:: Data for analysis ::
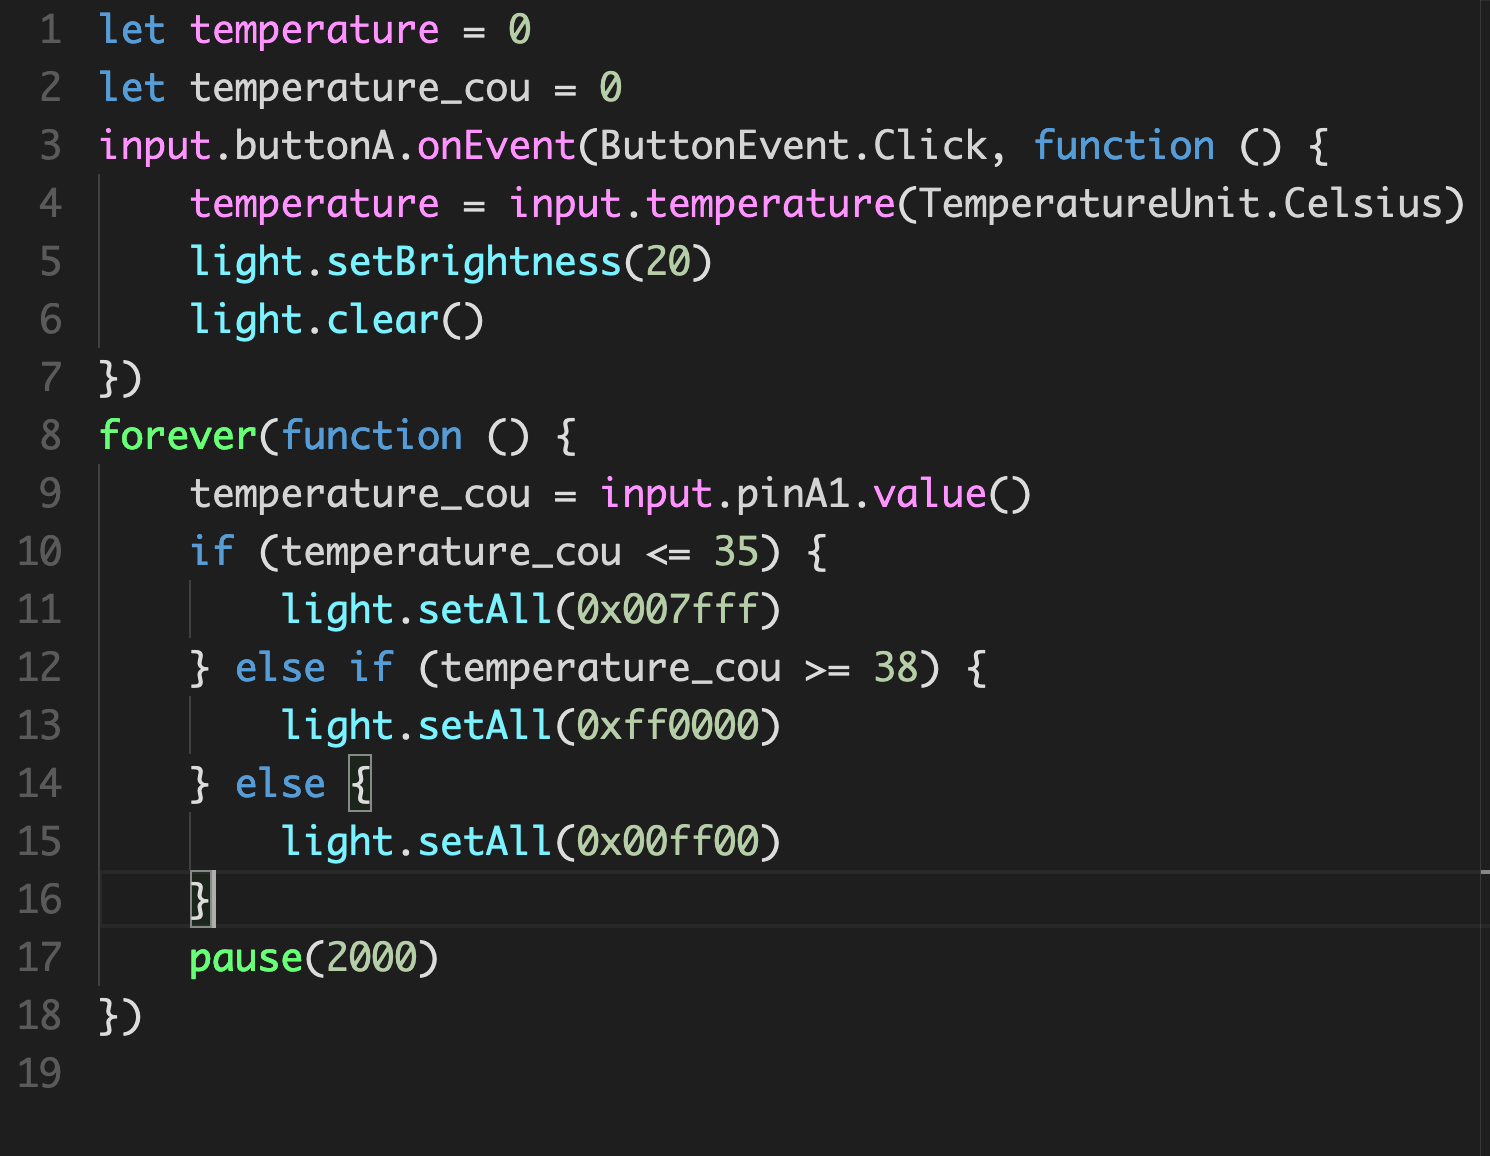
Task: Click 'pinA1' on line 9
Action: click(792, 494)
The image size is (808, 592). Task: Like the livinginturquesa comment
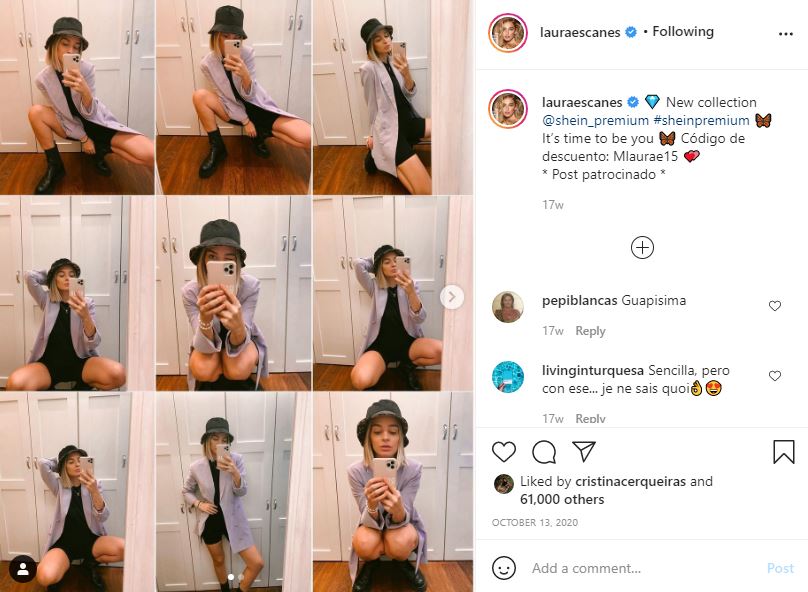pos(775,376)
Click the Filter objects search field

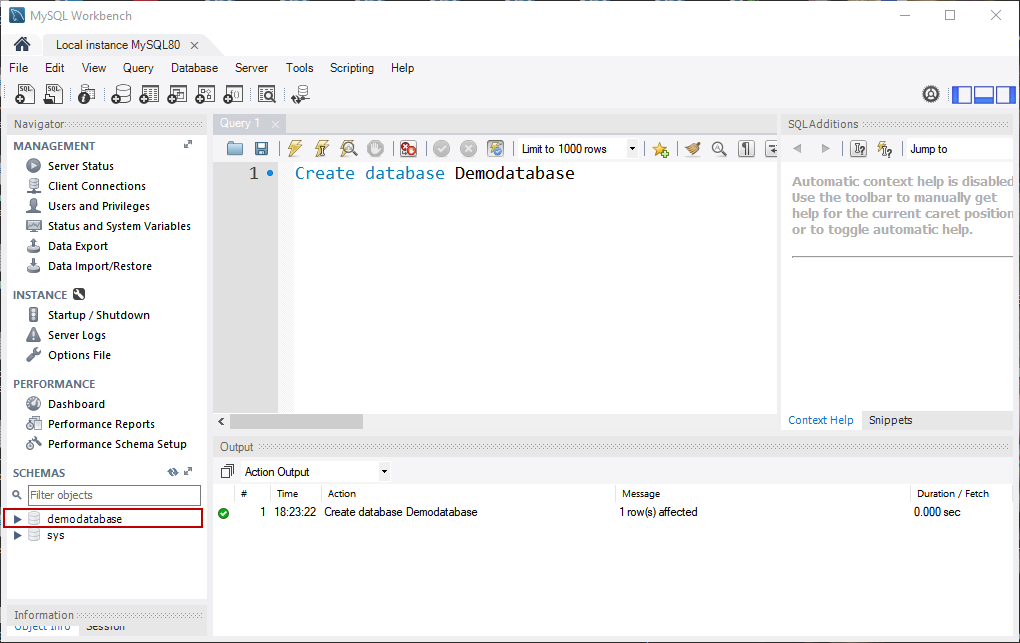click(x=114, y=495)
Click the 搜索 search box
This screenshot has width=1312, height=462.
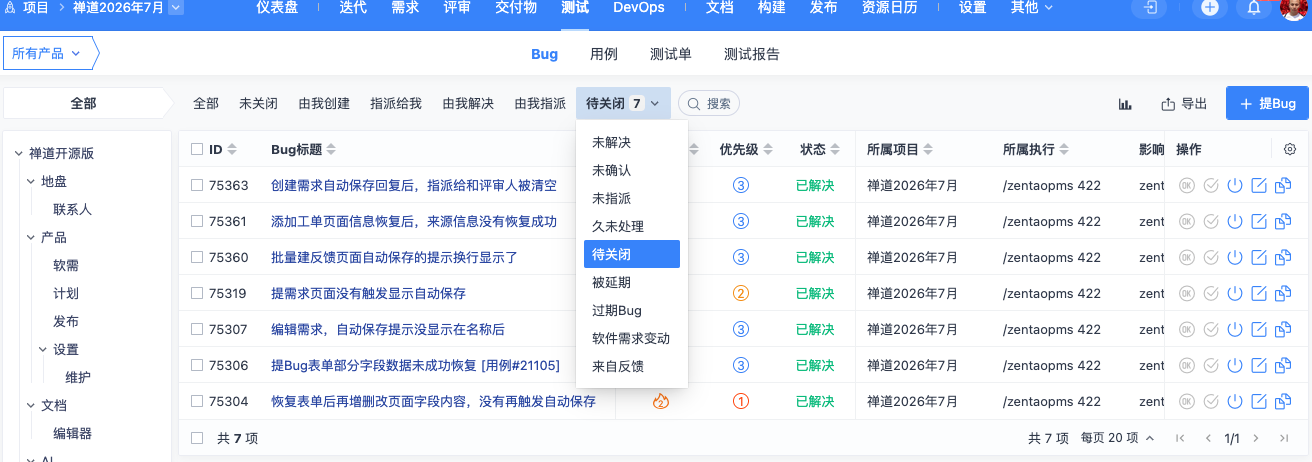[x=709, y=103]
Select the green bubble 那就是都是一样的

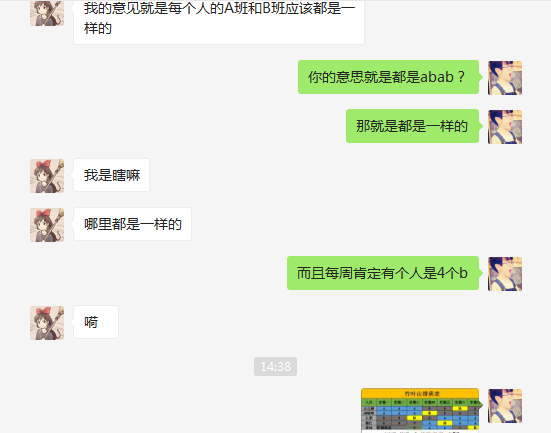[413, 126]
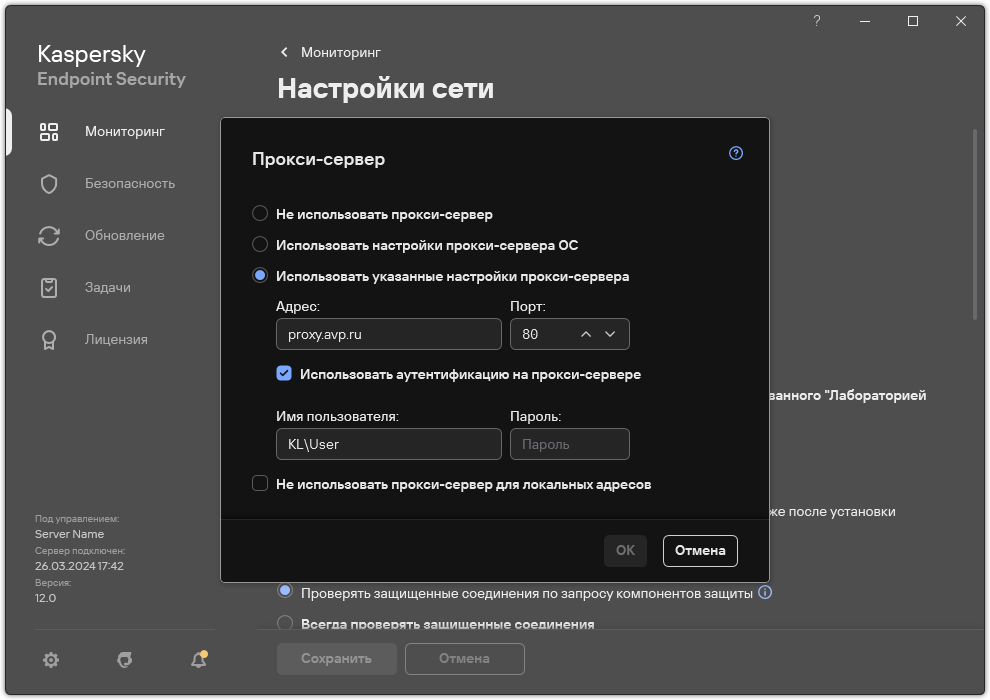This screenshot has height=700, width=990.
Task: Uncheck Использовать аутентификацию на прокси-сервере
Action: [284, 374]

:: Brief ::
Output the span from the line with "Click the Filter objects search field" through the last line of the data, inclusive and exact, and omit every picture.

:: Answer to this exercise ::
Click the Filter objects search field

click(x=114, y=495)
Click the 搜索 search box
This screenshot has width=1312, height=462.
[x=709, y=103]
Select the green bubble 那就是都是一样的

[413, 126]
This screenshot has height=700, width=990.
Task: Uncheck Использовать аутентификацию на прокси-сервере
Action: [284, 374]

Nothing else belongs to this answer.